La gara era stata una lunga partita a scacchi. Con Pedrosa lontano, a Lorenzo e al giovane Marquez era rimasto l’onere di giocarsi la seconda posizione. Il N.99 della Yamaha sembrava avere la situazione sotto controllo, pronto a respingere gli attacchi del rookie. Ma Marquez, alla sua terza apparizione in top class, correva con la spregiudicatezza assoluta di chi non ha nulla da perdere e un innato istinto letale.

L’ironia della sorte: il contatto alla “Curva Lorenzo”

All’ultimo giro, la tensione a Jerez si tagliava col coltello. Arrivati alla staccata finale, la famigerata curva 13 – che per un’incredibile ironia della sorte era stata ufficialmente ribattezzata proprio quel fine settimana “Curva Jorge Lorenzo” – si consuma il dramma sportivo.

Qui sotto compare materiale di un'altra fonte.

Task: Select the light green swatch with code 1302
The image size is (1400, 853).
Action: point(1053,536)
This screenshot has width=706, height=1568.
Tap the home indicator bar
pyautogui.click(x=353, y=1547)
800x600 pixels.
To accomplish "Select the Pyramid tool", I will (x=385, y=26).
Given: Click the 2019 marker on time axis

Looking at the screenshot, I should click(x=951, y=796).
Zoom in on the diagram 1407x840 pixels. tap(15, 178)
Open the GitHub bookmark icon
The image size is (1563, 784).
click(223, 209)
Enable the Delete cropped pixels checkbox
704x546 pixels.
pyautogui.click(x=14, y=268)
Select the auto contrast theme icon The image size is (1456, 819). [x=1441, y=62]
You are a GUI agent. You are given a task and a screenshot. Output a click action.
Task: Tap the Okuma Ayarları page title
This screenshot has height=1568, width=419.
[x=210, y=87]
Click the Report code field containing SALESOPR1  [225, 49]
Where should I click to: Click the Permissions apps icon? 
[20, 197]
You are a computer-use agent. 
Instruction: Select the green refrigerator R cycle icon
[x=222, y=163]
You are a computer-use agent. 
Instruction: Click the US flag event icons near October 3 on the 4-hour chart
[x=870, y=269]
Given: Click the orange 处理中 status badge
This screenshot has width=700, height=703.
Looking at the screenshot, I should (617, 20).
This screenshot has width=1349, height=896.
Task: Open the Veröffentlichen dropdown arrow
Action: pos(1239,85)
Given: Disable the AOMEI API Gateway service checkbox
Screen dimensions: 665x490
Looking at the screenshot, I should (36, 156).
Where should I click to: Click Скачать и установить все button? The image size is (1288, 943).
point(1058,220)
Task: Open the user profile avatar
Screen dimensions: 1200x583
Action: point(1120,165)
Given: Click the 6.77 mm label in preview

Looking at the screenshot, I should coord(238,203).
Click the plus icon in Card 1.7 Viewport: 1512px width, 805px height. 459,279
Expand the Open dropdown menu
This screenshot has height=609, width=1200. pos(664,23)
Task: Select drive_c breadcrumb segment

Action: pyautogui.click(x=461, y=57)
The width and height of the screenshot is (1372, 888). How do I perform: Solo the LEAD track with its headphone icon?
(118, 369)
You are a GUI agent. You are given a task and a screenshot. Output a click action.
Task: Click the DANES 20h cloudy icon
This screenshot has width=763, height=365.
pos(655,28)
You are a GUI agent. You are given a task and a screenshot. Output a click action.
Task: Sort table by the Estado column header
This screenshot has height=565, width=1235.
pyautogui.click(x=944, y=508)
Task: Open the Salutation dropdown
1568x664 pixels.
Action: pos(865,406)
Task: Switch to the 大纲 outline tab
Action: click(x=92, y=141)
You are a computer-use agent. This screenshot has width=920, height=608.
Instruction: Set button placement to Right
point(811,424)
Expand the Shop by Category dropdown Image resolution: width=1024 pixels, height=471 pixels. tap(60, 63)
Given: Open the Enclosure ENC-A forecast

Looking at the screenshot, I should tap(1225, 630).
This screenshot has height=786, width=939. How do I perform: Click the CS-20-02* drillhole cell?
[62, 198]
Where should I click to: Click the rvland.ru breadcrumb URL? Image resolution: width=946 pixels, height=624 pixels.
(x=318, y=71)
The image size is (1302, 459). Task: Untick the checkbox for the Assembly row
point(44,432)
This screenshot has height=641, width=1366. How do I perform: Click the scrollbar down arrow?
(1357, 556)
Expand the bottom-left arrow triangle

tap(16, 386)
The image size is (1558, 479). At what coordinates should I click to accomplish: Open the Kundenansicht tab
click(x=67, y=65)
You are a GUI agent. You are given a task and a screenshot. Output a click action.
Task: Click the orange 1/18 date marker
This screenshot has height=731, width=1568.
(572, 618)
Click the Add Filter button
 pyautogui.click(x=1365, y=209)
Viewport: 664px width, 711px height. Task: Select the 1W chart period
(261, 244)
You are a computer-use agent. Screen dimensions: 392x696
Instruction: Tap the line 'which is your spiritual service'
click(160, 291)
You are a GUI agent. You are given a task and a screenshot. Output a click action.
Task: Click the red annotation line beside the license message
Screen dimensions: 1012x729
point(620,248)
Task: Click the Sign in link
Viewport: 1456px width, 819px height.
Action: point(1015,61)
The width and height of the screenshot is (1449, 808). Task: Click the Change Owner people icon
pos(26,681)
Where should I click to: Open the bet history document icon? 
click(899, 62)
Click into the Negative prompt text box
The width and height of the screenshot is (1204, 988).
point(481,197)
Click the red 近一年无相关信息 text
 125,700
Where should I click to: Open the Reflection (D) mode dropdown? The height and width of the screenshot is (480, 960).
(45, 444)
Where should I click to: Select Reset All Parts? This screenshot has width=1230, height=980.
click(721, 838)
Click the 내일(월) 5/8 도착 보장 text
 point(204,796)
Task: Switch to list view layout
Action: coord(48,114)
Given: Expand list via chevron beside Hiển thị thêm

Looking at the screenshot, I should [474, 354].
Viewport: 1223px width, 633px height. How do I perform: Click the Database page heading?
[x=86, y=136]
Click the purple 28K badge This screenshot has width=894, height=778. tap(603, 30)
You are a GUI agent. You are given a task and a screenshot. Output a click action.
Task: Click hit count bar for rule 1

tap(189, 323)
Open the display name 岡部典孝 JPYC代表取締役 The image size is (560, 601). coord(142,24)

Lorenzo imposta la traiettoria leggermente larga per far scorrere la sua M1; Marquez, vedendo uno spiraglio invisibile, molla i freni, intraversa la sua Honda e si infila all’interno a una velocità fuori logica per riuscire a chiudere la curva. Il contatto è tanto violento quanto inevitabile. La Honda colpisce la fiancata della Yamaha: Lorenzo viene sbalzato fuori traiettoria verso la via di fuga, mentre Marquez, appoggiandosi fisicamente all’avversario, riesce miracolosamente a raddrizzare la moto, chiudendo al secondo posto sotto la bandiera a scacchi. Un déjà-vu clamoroso che ha riportato alla mente di tutti il leggendario duello tra Valentino Rossi e Sete Gibernau del 2005.

La rabbia e il gelo del parco chiuso

Le immagini del parco chiuso restano scolpite nella memoria collettiva degli appassionati. Lorenzo, pieno di rabbia e con il sangue agli occhi, scende dalla moto scuotendo la testa. Quando Marquez gli si avvicina, gli tocca il braccio per chiedergli scusa e gli tende la mano, il maiorchino tira dritto senza guardarlo in faccia. Lorenzo lo respinge con un netto e glaciale gesto del dito, rifiutando categoricamente di stringergli la mano in mondovisione.

Marc Marquez

Quella sportellata di Jerez ha rappresentato molto più di un sorpasso al limite. È stata una vera e propria dichiarazione d’intenti e un brutale passaggio di consegne. Ha infranto il codice di “rispetto reverenziale” verso i veterani della griglia, dimostrando che il ragazzino di Cervera non avrebbe mai fatto sconti a nessuno. Quel giorno, l’intero paddock capì che le regole d’ingaggio del Motomondiale erano appena cambiate per sempre, piegate dal talento di colui che sarebbe diventato il padrone assoluto del decennio successivo.